Once the net capital gain is determined, it is then subjected to the applicable Capital Gains Tax rate. This is currently 18% for individuals and special trusts, and 21.6% for businesses. Remember, only the capital gain portion is taxed, not the entire sales figure.

## Which Assets are Subject to Capital Gains Tax in South Africa?

A wide range of assets are subject to Capital Gains Tax in South Africa. If it is a valuable asset that can be expected to appreciate in value over time, it will probably have CGT implications. Some common examples include:

1. Real Estate: The sale of property, including residential homes, commercial buildings, and vacant land.
2. Investments: Profits from the sale of financial instruments such as stocks, bonds, and securities.
3. Business Assets: When a business sells assets like machinery, equipment, or vehicles, any resulting capital gains are subject to taxation.
4. Personal Assets: Capital gains from the sale of personal-use assets like artwork, jewelry, and collectibles are also included.
5. Primary Residence: While there is an exclusion for your primary residence of R2 million, certain criteria must be met to qualify for this exemption, including the length of time you’ve had the property, and it being owner-occupied.
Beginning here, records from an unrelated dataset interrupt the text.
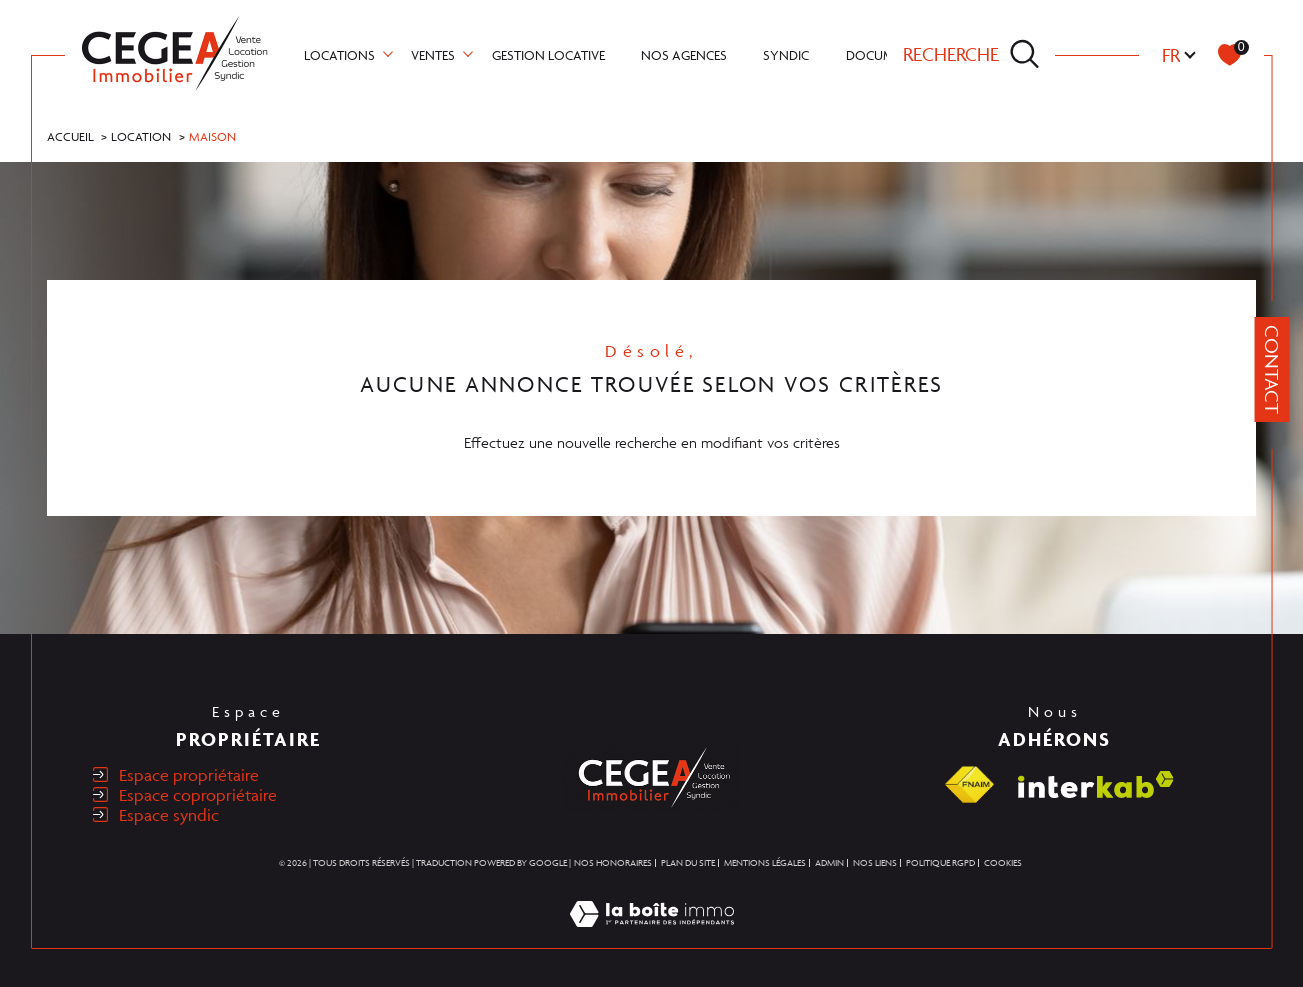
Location (141, 136)
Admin (829, 863)
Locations (339, 55)
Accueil (70, 136)
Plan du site (688, 863)
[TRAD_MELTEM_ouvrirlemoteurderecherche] (971, 54)
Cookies (1003, 863)
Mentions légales (765, 863)
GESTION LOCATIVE (548, 55)
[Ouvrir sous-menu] (388, 53)
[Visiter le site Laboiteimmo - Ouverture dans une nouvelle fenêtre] (652, 936)
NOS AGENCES (684, 55)
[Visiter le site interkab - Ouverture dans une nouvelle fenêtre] (1096, 784)
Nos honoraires (613, 863)
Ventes (433, 55)
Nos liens (875, 863)
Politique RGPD (940, 863)
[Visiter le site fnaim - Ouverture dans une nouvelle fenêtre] (969, 785)
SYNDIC (786, 55)
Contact (1272, 369)
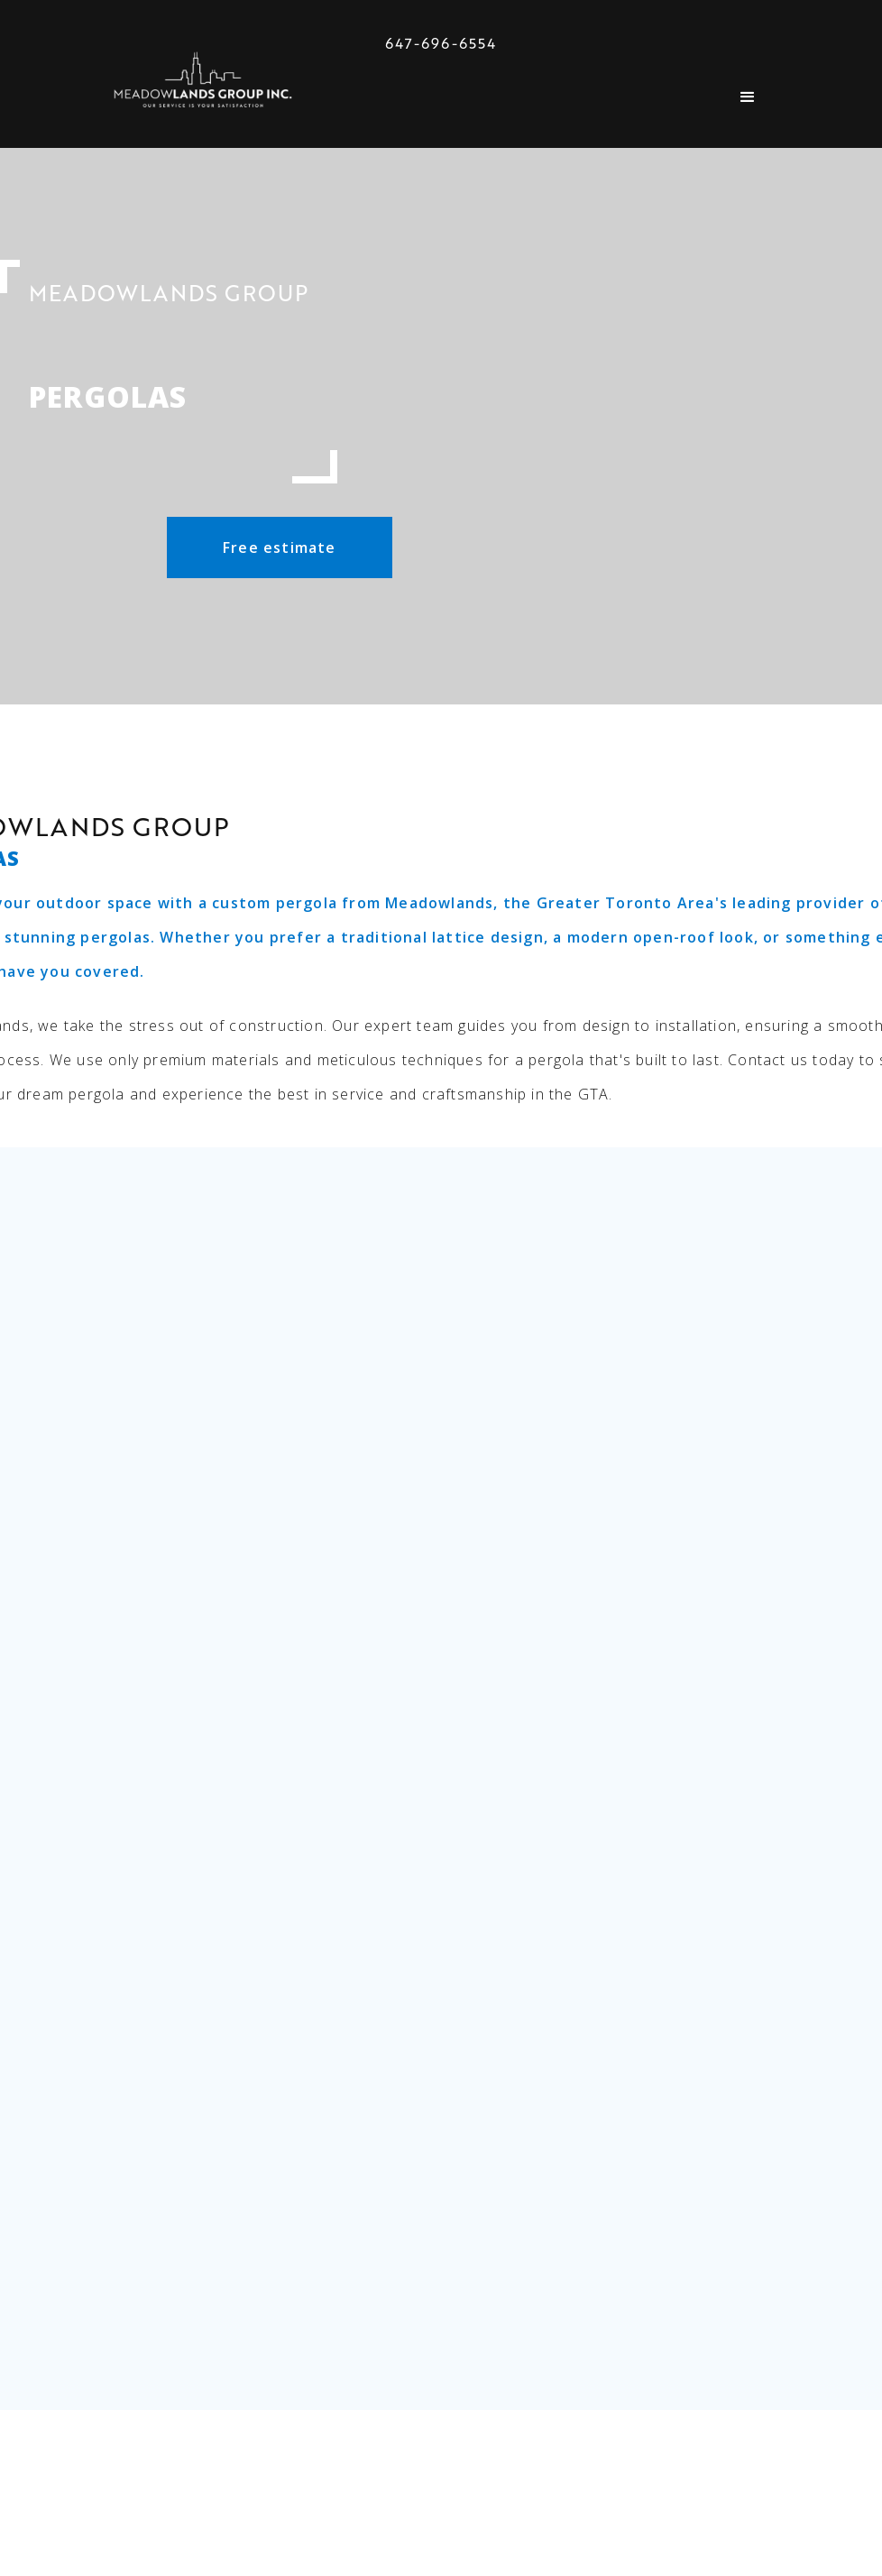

Luckily, there are also exemptions and exclusions you can use to reduce your CGT burden, including an annual allowance of R40,000, the aforementioned primary residence exclusion of R2 million for qualifying properties, and an increased one-time exclusion of R300,000 in the year of death to help reduce Estate Duty.

## What Costs Can Be Deducted from Capital Gains Tax?

While capital gains are subject to taxation, deductions and allowances can be utilized to reduce your overall tax liability. This starts with those costs you deduct from the original capital gain, reducing it and the matching tax due.

The original purchase price of the asset is considered the base cost and is used to reduce the overall capital gain. Remember that any costs associated with acquiring the asset, such as legal fees, transfer duties, and other transaction costs, form part of the base cost. The cost of any improvements made to the asset during ownership can also be added to the base cost. This includes renovations, extensions, or any enhancements that increase the value of the asset.

Additionally, costs incurred during the purchase or sale of the asset, such as legal fees, transfer duties, and estate agent commissions, can again be deducted from the capital gain. As can expenses related to professional services, such as legal or valuation fees incurred in the process of acquiring or selling the asset. In some cases, interest costs associated with financing the acquisition of the asset may be deductible, too. Smart use of these deductions, as well as using your allowances and exclusions, can help keep your CGT burden manageable.

Capital Gains Tax is a complex area of tax law, but hopefully, you now feel confident with the basics.